I have a lot to celebrate, when it comes to the Victoria's Secret Fashion Show (besides the fact that Kanye will be performing, pre-recorded). For one, it is after Black Friday. I have never worked in retail on a Black Friday and I'm pretty excited about working my first one. I may feel differently after an 8 hour day of it. But I doubt it. I believe everything happens for a reason and that God has a plan for me, I admit sometimes my faith waivers but it never crumbles. My last year of teaching it waivered like wheat in the wind, I wasn't sure what my life had become or who I was. I spent most of my days hiding in my room, my free periods or lunch periods under my headphones trying to use music as an diversion. One of the few places I really felt happy was when I escaped for some retail therapy at my favorite store, Victoria's Secret. I liked how I felt when I was there. I liked how I was treated. I liked the pink striped bags and tissue paper; I stacked them in the corner of my room because they seemed too pretty to throw away. I was thrilled when I was hired, but nervous. I had no retail experience and I was overwhelmed with all I had to learn. I wanted to be the best IMMEDIATLY and I was not. I was kind of like the girl at the club that you want to tell stop trying so hard-you're awkward and even though we feel sorry for you honey, no thanks.

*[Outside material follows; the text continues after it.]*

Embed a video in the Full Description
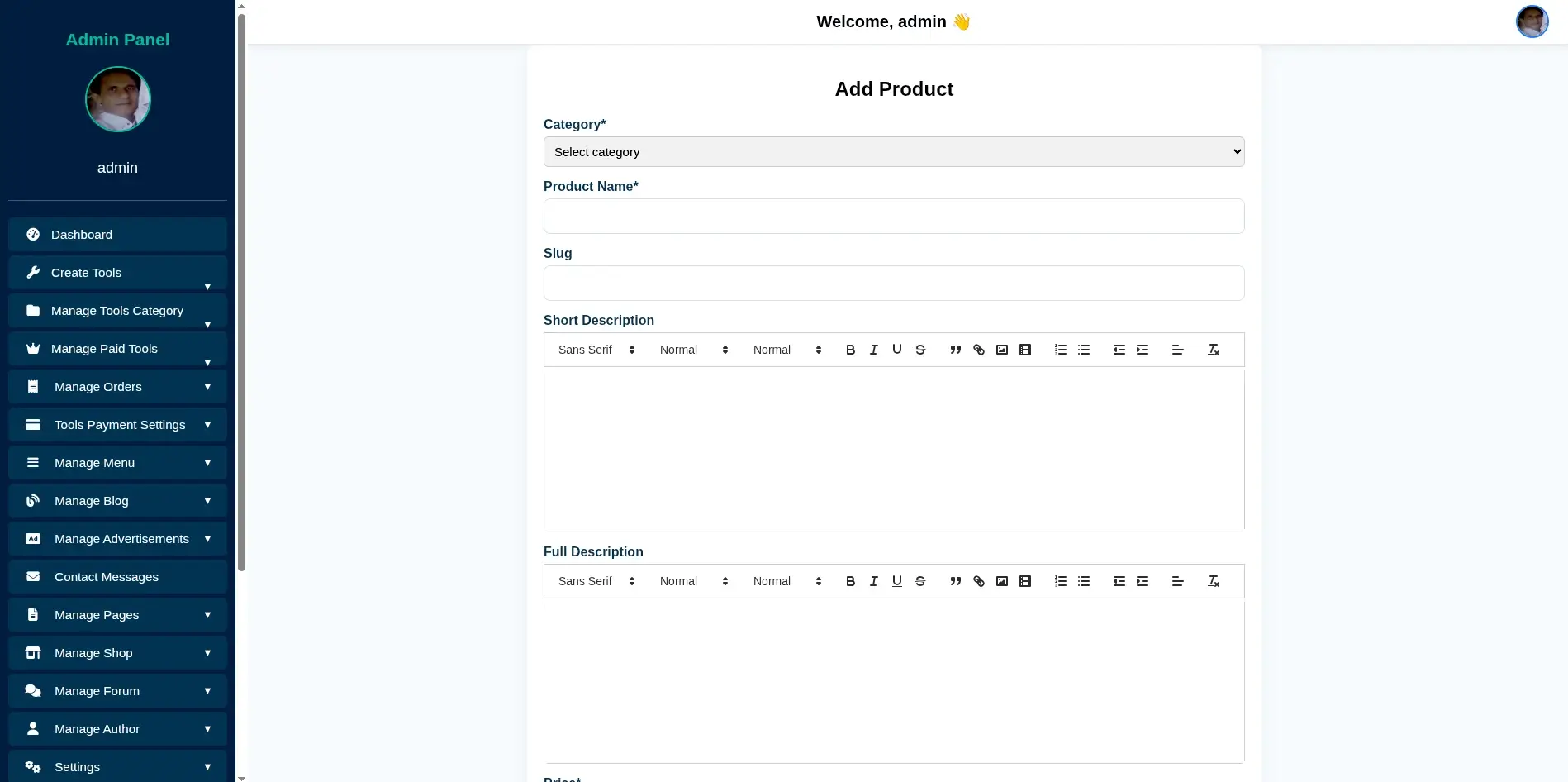1568x782 pixels. point(1024,581)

I kept trying and my managers and coworkers patiently showed me how to improve. And, eventually, I did. I am naturally shy, but moreso I had retreated into a protective shell at school that I slowly crawled out of at my new job. I began to notice that people smiled at me when I came to work. They seemed happy to see me. If I didn't know how to do something they gave a suggestion- one I could try on one person instead of a room full of thirty 15 year olds. My managers gave genuine positive feedback, the people I worked with seemed so happy to be at work. I slowly started talking instead of just watching and listening. People seemed to like me...I seemed to fit in a little bit. My last day at Willard-one with many tears-I worked that evening at Victoria's Secret, it seemed a natural transition. I had moved on, I was okay. Now it's hard to believe I've only been there a little over six months; the goals, terms and mindset of retail is normal, not awkward, to me now.

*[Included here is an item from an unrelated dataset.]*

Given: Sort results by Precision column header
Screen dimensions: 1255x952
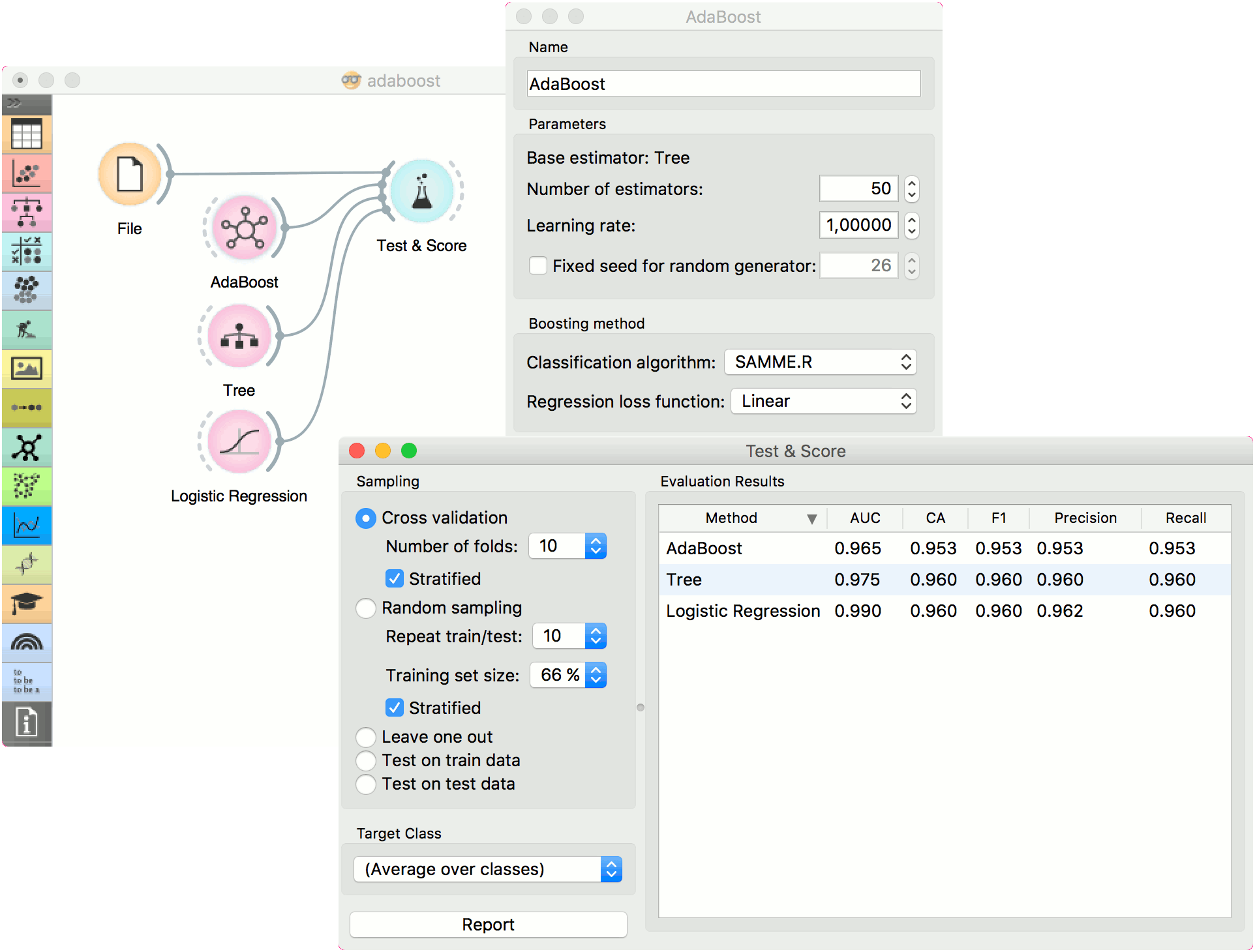Looking at the screenshot, I should tap(1085, 518).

Just like those who will be walking the runway in a few weeks, I am (technically) an Angel. No, I don't run around announcing that or using it as a pick up line. But, I am very proud to work for the company that calls me an Angel, even if I am not beautiful. The "Angel Gang" I work with has accepted me-as I am-and helped me learn a job I really love. One of the best things about working at store 349 are the events we have and the time we, as a store celebrate together. We had another successful Pink Nation event the other night and I was fortunate enough to begin what I believe will be my future as a Victoria's Secret model. I am sure once Associate Monthly sees the photos of me sporting my Pink jacket, I will be asked to don it and the angel wings next year. But even if corporate is not looking for 29 year old (cough, cough) 5 foot 5 models, I will cherish my Pink Nation jacket memory; not only for my brush with fabulousness, but mostly for the look on my manager Abby's face when she brought it to me. She was laughing, I was laughing and it was the laughter shared by people who know and are comfortable with each other. As we all laughed and hammed it up through out the night, it is the feeling of being a part of something that I will celebrate as I watch the Show in a few weeks.
I had to stop by my old workplace the other day to drop something off, the one where I used to hide and duck my head as I walked the halls. I was on my way to work, dressed in my black clothes, my "Lindsay heels", wearing that new sparkle eye shadow we have. I walked in with my head held high, my shoulders back, and a sense of self I hadn't had in the last time I'd been in the building. The office secretary looked at me with that look where you think you recognise someone but aren't sure, and I can see why. Confidence and happiness can change a person. It wasn't until I was back in my car, pulling out of the parking lot and listening to Kanye's Stronger that I really realized the difference in how I'd carried myself and how I'd felt. That, I believe, was my runway walk. The only thing missing was the coat.